Brasil da el ejemplo

En la columna anterior comentamos el cierre transitorio de actividades de la usina termoeléctrica “Presidente Médici” de Candiota (Brasil), y la aplicación de una cuantiosa multa pecuniaria por la constante contaminación ambiental que su funcionamiento produce -local y transfronteriza-, lo que afecta severamente la salud de las poblaciones y de los ecosistemas.

En la columna anterior comentamos el cierre transitorio de actividades de la usina termoeléctrica “Presidente Médici” de Candiota (Brasil), y la aplicación de una cuantiosa multa pecuniaria por la constante contaminación ambiental que su funcionamiento produce -local y transfronteriza-, lo que afecta severamente la salud de las poblaciones y de los ecosistemas.

La Justicia dispuso su reapertura condicionada al cumplimiento de una serie de medidas paliativas a la contaminación que provoca.

A esta altura de los acontecimientos, estas opciones no deberían integrar la matriz energética de ningún país, pues forma parte del cumplimiento de los compromisos asumidos el año pasado por las naciones del mundo, y contenidos en el Acuerdo de París (que afortunadamente entrará en vigor el próximo 4 de noviembre).

Una de las funciones que debe cumplir un Estado responsable es enviar a la sociedad señales claras y contundentes en los temas estratégicos, como lo es la producción de energía con el debido cuidado ambiental.

El Banco Nacional de Desarrollo Económico y Social (Bndes) de Brasil tomó una decisión que merece el mejor elogio, y demuestra la madurez de sus actuales autoridades.

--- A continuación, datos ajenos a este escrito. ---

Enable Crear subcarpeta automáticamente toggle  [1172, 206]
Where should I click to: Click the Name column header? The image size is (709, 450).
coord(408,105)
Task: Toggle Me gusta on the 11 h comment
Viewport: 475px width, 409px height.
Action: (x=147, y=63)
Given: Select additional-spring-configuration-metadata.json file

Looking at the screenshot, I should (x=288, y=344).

Anunció que ya no financiará nuevos proyectos de construcción de centrales termoeléctricas a base de carbón y de petróleo. También redujo su respaldo a las grandes centrales hidroeléctrica que tan elevado impacto ambiental tienen. En cambio, aumentó su apoyo a la financiación de la energía solar, y mantuvo lo que viene haciendo en el desarrollo de la eólica, mini represas hidroeléctricas y biomasa.

Se trata de una nueva estrategia diseñada para el sector energético del país, en acuerdo con el Ministerio de Minas y Energía y la Agencia Nacional de Energía Eléctrica, con el fin de contribuir a la expansión de las fuentes de energía alternativa en la matriz energética brasileña. Y al mismo tiempo demuestra que el gobierno brasileño quiere cumplir con sus compromisos de bajar sus emisiones de gases invernadero, asumidos en la última Cumbre de Cambio Climático.

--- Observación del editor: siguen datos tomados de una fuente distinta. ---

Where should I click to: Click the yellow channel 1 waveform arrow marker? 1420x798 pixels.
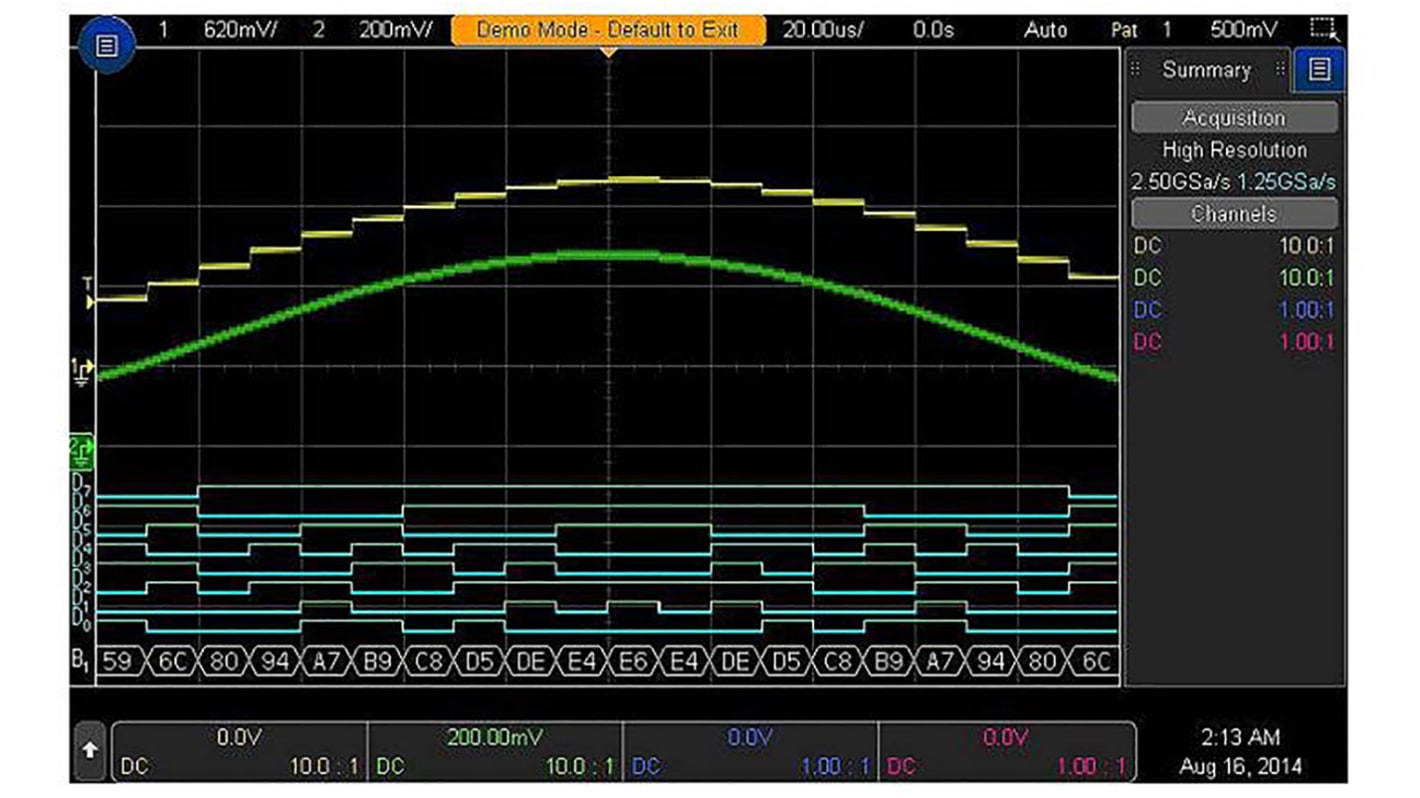(90, 304)
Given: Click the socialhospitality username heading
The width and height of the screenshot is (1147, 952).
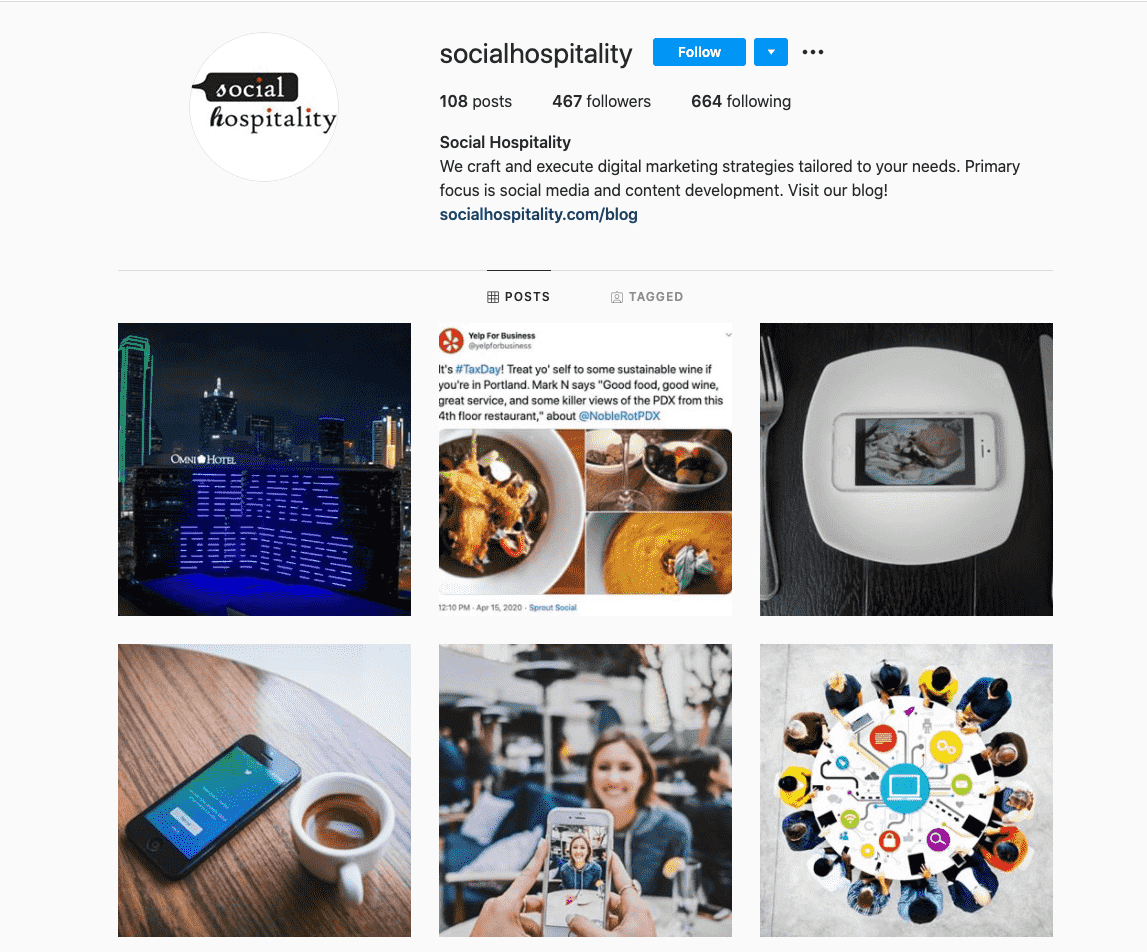Looking at the screenshot, I should tap(535, 53).
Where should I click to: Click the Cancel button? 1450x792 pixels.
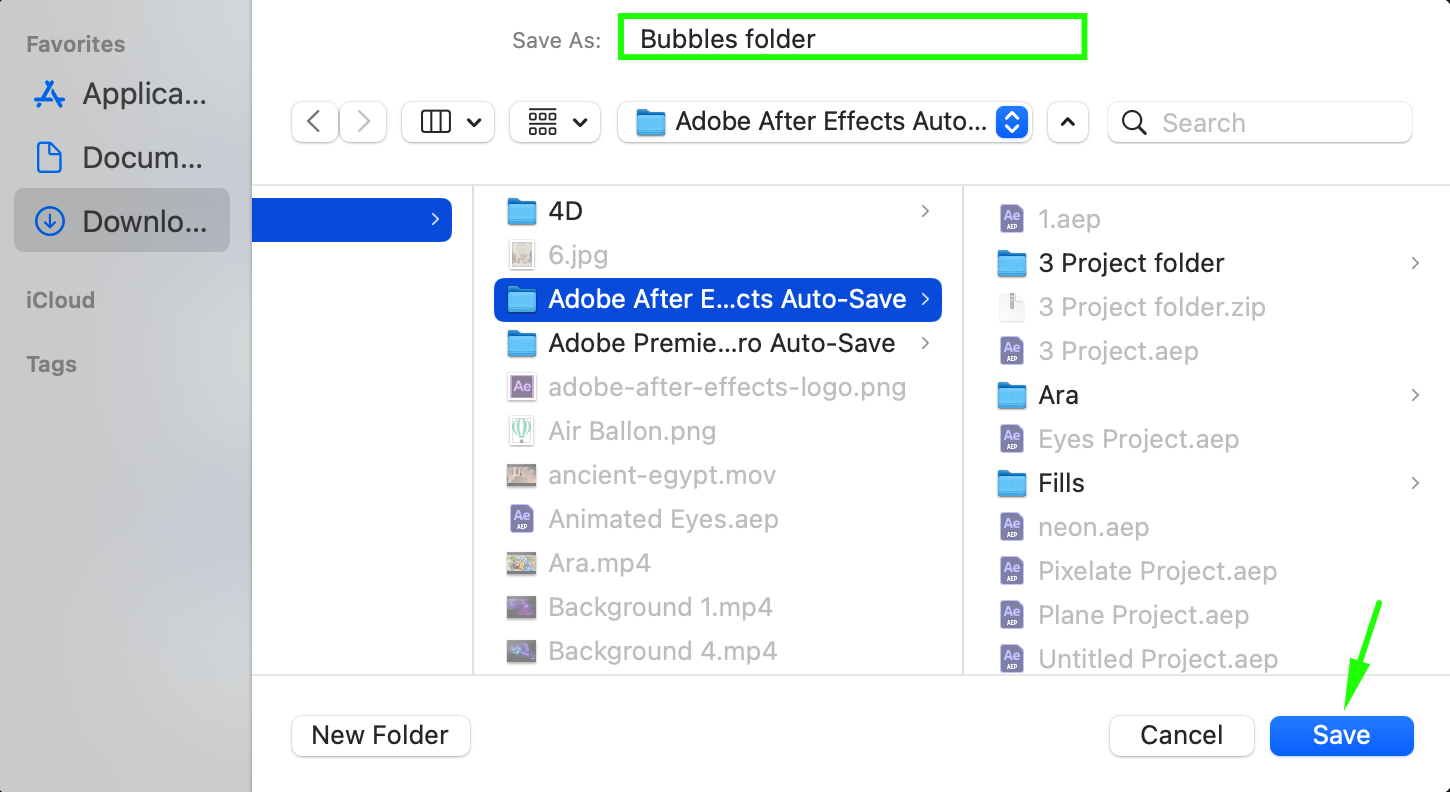point(1181,735)
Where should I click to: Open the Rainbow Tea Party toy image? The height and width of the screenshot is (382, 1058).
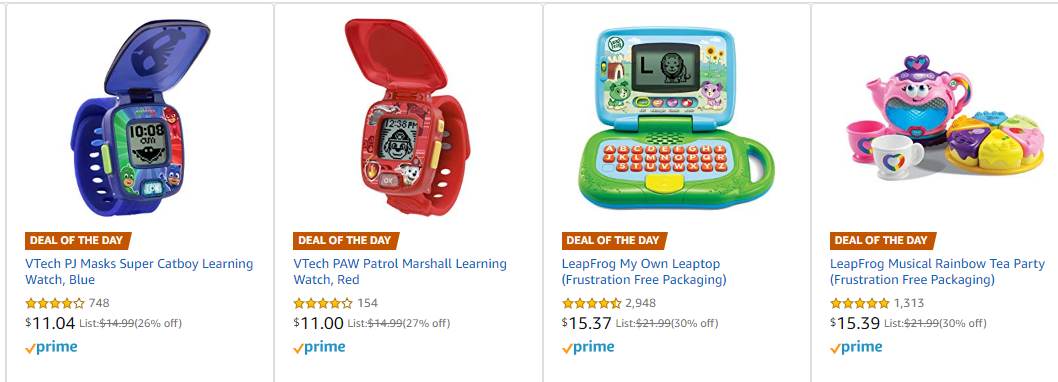pos(944,118)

Esta decisión tendrá un impacto enorme. La Asociación Brasileña de Carbón Mineral señaló categóricamente que se trata de una señal económica dada para los inversores, de que no habrá más interés en promover los combustibles fósiles en el país. La cataloga de un error enorme que compromete toda posibilidad de renovación del parque térmico actual, y de inversión en nuevos emprendimientos como los cuatro que hay en vista: tres nuevos en Candiota y uno en Piedra Alta. Recordemos que el estado de Río Grande del Sur concentra casi el 90% de las reservas brasileñas de carbón.

Aunque nada impida la construcción de nuevas centrales termoeléctricas en Brasil, estas tendrán que ser con financiamiento privado.

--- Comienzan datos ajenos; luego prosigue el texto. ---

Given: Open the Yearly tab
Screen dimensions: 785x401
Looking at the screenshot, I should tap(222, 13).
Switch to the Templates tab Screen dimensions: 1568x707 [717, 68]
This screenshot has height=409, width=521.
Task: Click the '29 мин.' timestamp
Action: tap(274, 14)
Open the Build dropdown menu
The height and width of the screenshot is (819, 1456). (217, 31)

Lo resaltable de esta histórica decisión es que una de las potencias económicas del mundo -que además ya ratificó el Acuerdo- adoptó una primera decisión práctica en materia de políticas energéticas estratégicas post París, que implica un compromiso real de enderezar el rumbo hacia el uso de energías más limpias, dejando de lado la posibilidad de explotar grandes yacimientos de carbón que aún tiene en el sur.